» OBJECTIF VISÉ 1
Condensez sous forme de liste le paragraphe du texte présenté qui commence par « L'histoire commence avant le drame ». Conservez-en les faits principaux.

» TEXTE PRÉSENTÉ
┏━━
Un trop jeune soldat

    L'histoire commence avant le drame de la guerre dans le bonheur rural de l'enfance africaine : « Quand même, chacun était heureux dans Doukana d'abord.» Méné, alias Sozaboy est largement analphabète, vit avec sa mère et devient apprenti chauffeur ; il commence alors à élargir son horizon mais la guerre le rejoint. Il se retrouve enrôlé, dépassé par les enjeux, prisonnier, blessé, orphelin et sans ami(e).

    Le récit ne permet par de comprendre la guerre du Biafra au sens historique de la compréhension des événements dans leur déroulement ; il n'est pas écrit pour cela, c'est clair, mais pour nous faire entrer dans la tête de Sozaboy; et nous y découvrons la vision déconcertante qui s'offre à lui. Ainsi, témoin de scènes de pillage, il croit que les villageois sont en train de déménager et il ne comprend pas ce qu'il voit. Il comprend mal également les souvenirs de guerre contre "Hitla" que raconte un vétéran qui a fait la seconde guerre mondiale dans l'armée britannique.

Un style adapté

Le roman s'ouvre sur le chapitre "Niméro Un" : cette première déformation d'un mot sert à enfoncer le clou d'une langue enfantine et populaire dans l'esprit du lecteur qui aura continuellement des efforts à faire pour bien comprendre le texte : Sozaboy erre dans un monde qu'il comprend mal, le lecteur bute sur le sens des mots, sur les pierres du récit.

Sozaboy, pas encore "pétit minitaire", rencontre dans un bar une serveuse revenue de Lagos ; cette Agnès est un peu trop délurée pour lui. Voici leur première rencontre :

 

«Donc cette nuit, j'étais dans Banguidrome africain là. D'abord y a pas les gens en pagaille. Je commande une bouteille de bangui avec la serveuse. Serveuse-là c'est une jeune fille. Quand elle marche son fesse commence danser. Son sein c'est vraie ampoule 100 watts — débout comme çà on dirait montagne. Et quand je vois tout ça là; mon bonhomme commence débout un peu un peu. (…)
┗━━
» OBJECTIF VISÉ 2
Affichez toutes les lignes qui contiennent la chaîne « ParamterStatus ».

» JEU DE DONNÉES
┏━━
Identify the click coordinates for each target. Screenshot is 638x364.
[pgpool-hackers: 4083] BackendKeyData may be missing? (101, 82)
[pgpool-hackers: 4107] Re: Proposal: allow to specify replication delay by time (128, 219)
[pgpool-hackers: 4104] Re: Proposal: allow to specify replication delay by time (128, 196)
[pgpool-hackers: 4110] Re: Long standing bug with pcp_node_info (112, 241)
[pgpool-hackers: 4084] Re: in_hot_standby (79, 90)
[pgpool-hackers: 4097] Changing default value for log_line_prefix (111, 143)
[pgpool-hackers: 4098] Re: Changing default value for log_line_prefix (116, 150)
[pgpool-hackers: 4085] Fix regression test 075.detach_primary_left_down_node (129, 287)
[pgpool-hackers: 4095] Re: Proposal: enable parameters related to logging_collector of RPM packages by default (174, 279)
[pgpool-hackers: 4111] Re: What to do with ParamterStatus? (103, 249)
┗━━
┏━━
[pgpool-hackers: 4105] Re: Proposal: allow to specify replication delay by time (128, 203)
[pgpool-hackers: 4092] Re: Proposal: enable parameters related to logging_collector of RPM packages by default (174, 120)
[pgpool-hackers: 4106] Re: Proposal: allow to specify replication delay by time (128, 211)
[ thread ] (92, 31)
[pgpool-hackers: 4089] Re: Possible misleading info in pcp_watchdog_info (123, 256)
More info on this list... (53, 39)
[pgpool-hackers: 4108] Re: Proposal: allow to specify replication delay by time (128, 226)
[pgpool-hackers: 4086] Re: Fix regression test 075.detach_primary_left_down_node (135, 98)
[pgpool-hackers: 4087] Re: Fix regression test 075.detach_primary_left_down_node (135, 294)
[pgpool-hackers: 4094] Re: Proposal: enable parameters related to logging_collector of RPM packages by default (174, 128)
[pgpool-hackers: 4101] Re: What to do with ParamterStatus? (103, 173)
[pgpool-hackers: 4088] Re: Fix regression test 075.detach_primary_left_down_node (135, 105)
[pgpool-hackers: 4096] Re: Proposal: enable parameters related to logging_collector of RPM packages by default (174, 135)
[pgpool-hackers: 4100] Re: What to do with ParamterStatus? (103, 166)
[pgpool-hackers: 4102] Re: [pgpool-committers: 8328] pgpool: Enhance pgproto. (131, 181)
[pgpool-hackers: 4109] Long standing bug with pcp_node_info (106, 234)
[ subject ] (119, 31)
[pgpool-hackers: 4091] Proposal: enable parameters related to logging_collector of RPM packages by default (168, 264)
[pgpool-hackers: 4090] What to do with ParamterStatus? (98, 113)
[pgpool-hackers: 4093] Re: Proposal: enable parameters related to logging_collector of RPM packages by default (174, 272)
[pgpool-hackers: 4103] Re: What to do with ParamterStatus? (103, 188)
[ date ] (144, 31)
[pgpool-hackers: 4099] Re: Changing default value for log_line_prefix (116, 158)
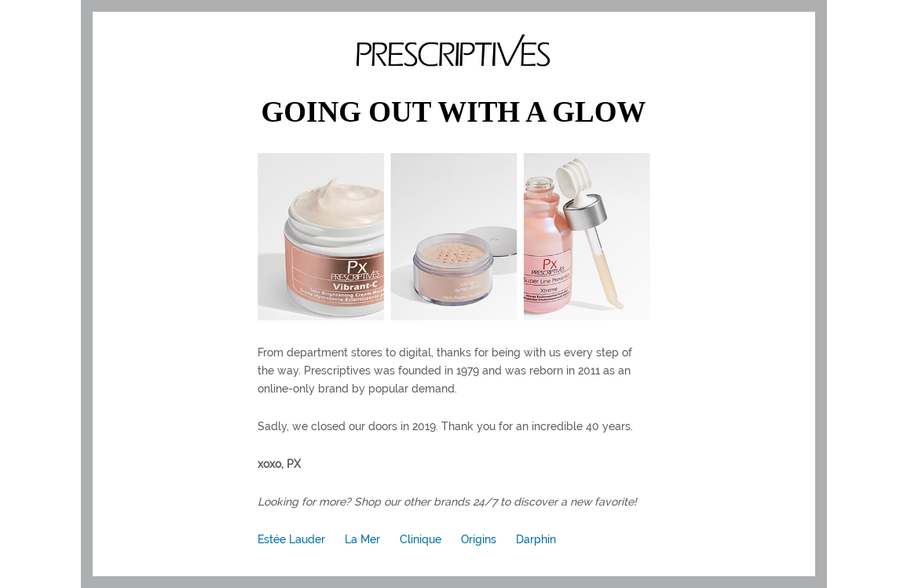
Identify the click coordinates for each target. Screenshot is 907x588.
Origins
┗━━
┏━━
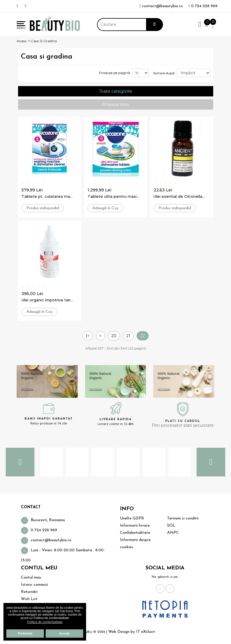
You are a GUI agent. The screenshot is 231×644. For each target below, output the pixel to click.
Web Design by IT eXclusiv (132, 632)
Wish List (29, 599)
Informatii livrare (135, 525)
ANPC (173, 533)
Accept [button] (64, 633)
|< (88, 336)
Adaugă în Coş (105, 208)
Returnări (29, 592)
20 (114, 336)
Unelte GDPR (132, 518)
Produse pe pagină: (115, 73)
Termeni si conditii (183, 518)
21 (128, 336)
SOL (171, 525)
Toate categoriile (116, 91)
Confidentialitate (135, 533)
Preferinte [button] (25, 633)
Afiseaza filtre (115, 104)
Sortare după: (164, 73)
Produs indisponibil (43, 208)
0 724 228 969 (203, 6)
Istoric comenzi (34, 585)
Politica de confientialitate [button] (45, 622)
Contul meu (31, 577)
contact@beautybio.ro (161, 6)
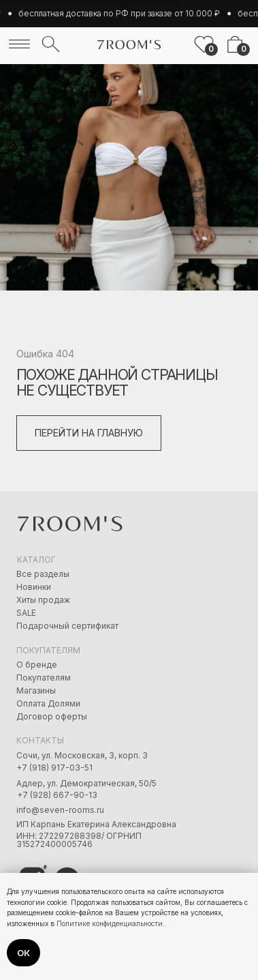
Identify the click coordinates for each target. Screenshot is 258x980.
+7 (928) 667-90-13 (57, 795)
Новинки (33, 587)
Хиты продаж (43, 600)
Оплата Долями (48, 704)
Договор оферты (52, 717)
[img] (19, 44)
┗━━
» RÉPONSE ATTENDUE 1
- Avant la guerre : enfance rurale heureuse à Doukana.
- Méné, alias Sozaboy, est largement analphabète et vit avec sa mère.
- Devenu apprenti chauffeur, il commence à élargir son horizon.
- La guerre le rattrape. Il est enrôlé et dépassé par les enjeux.
- Il se retrouve prisonnier, blessé, orphelin et sans ami(e).

» RÉPONSE ATTENDUE 2
[pgpool-hackers: 4111] Re: What to do with ParamterStatus? (103, 249)
[pgpool-hackers: 4101] Re: What to do with ParamterStatus? (103, 173)
[pgpool-hackers: 4100] Re: What to do with ParamterStatus? (103, 166)
[pgpool-hackers: 4090] What to do with ParamterStatus? (98, 113)
[pgpool-hackers: 4103] Re: What to do with ParamterStatus? (103, 188)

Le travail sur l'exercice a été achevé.